WHAT TO DO: Transcribe only what runs from the line containing "Instruction: Select the" through the end of the listing, line for line and exactly, and omit the pictures.

EXERCISE DATA:
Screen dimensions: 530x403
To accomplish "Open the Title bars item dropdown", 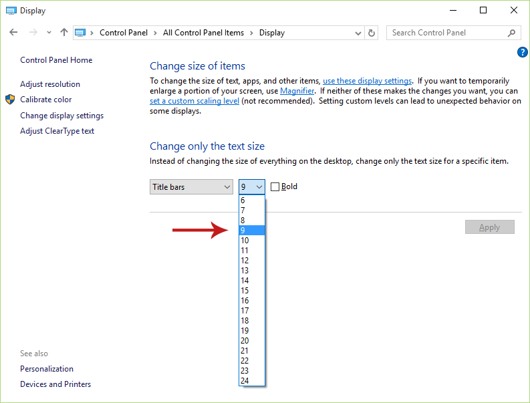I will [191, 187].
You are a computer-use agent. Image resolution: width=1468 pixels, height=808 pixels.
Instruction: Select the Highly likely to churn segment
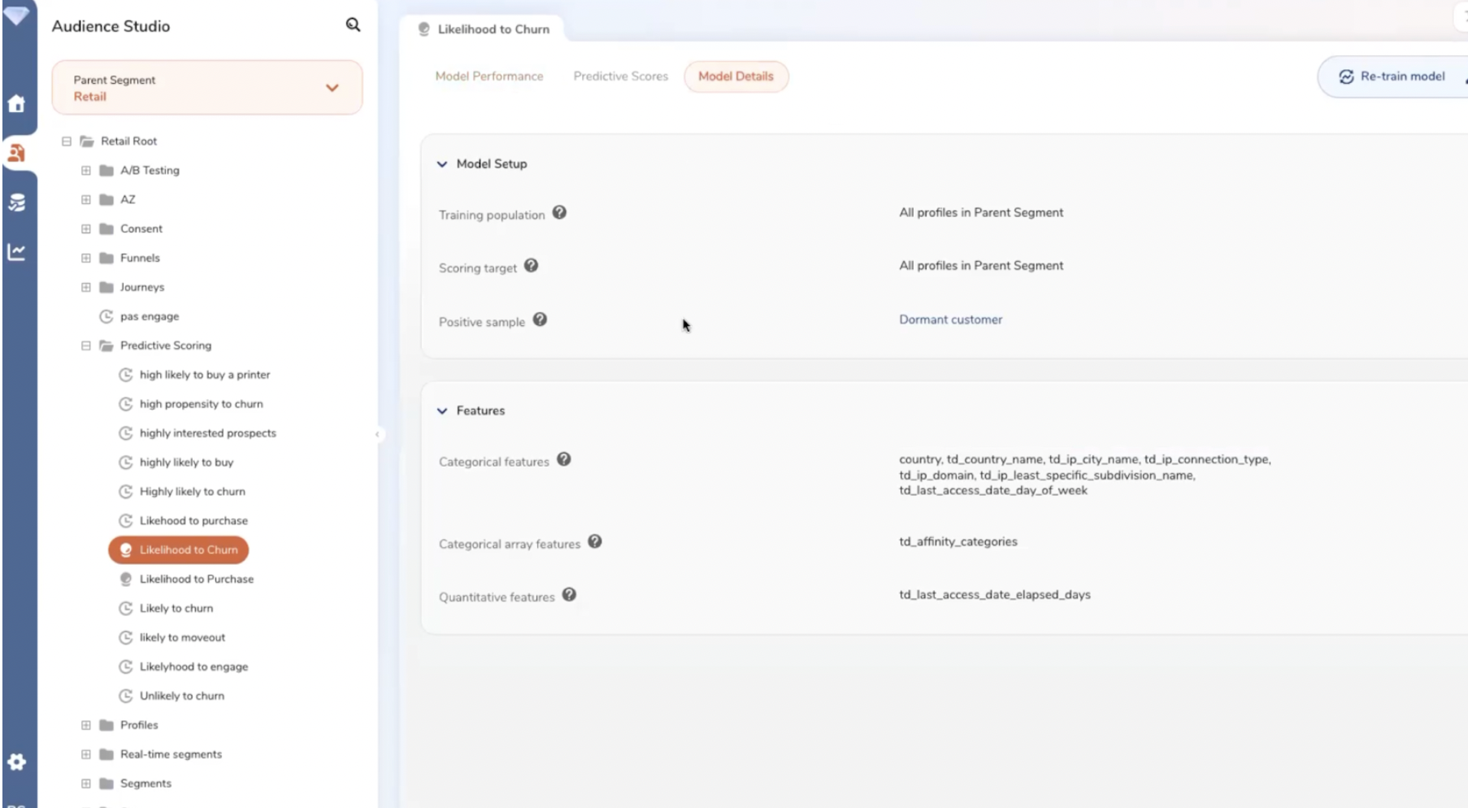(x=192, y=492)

ANSWER TO THE EXERCISE:
Instruction: Select the Highly likely to churn segment
(x=192, y=492)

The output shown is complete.